====== Materials provided

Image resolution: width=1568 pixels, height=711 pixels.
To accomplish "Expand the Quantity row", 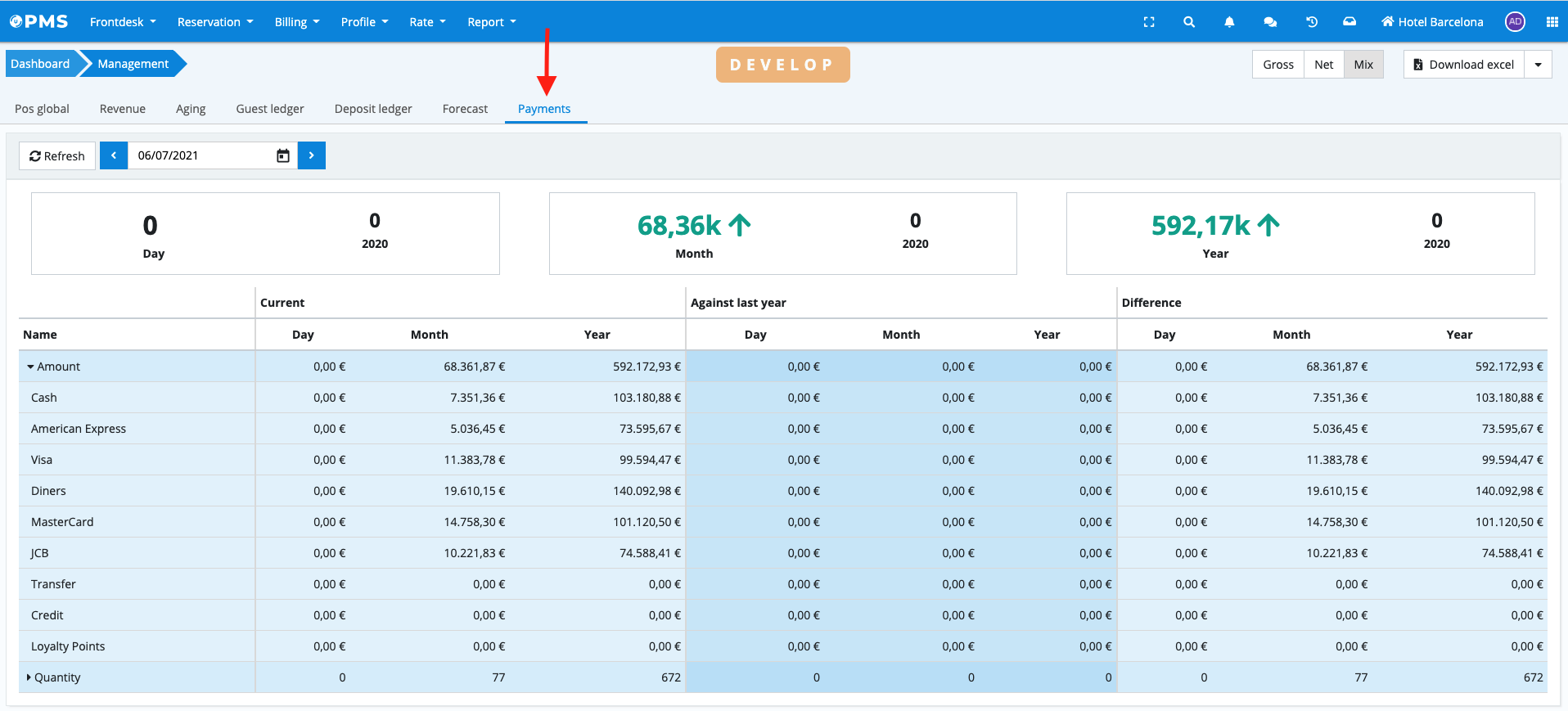I will [29, 677].
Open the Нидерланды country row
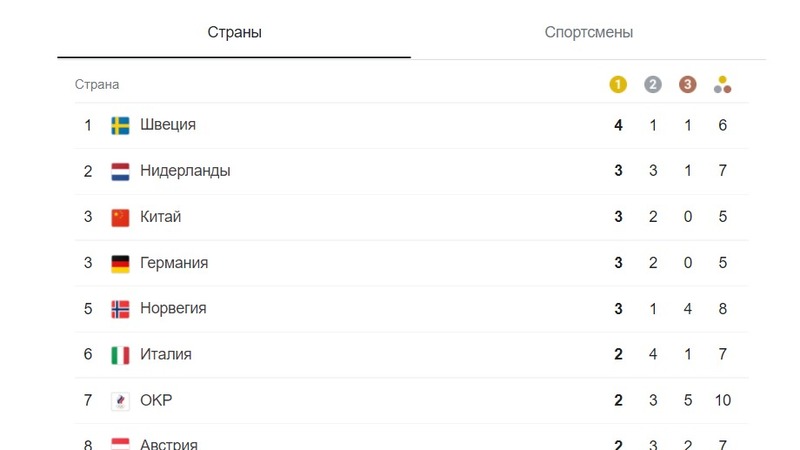 pos(412,171)
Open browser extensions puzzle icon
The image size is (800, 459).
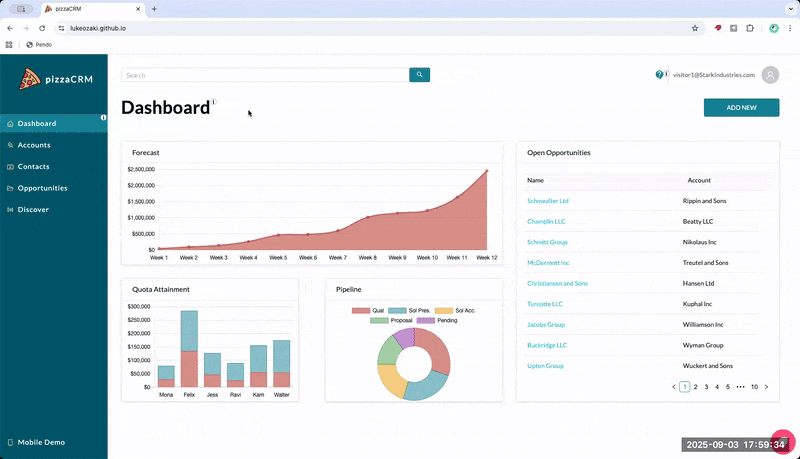point(749,28)
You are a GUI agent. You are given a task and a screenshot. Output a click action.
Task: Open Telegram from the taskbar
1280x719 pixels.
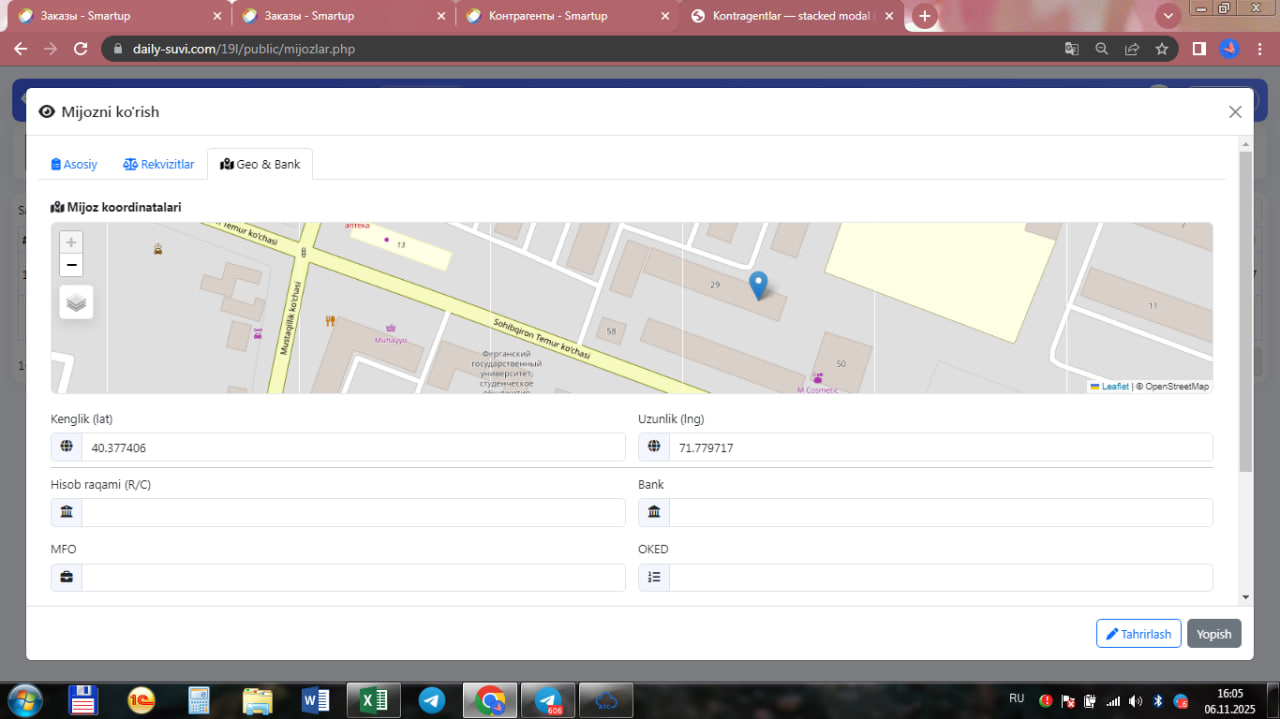pos(432,700)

============

Problem to work on: What is the exact wording of the lines from the one bearing "Task: Open Telegram from the taskbar" through the final line of the records above? Write it out without the pictures.

Answer for this exercise:
Task: Open Telegram from the taskbar
1280x719 pixels.
pos(432,700)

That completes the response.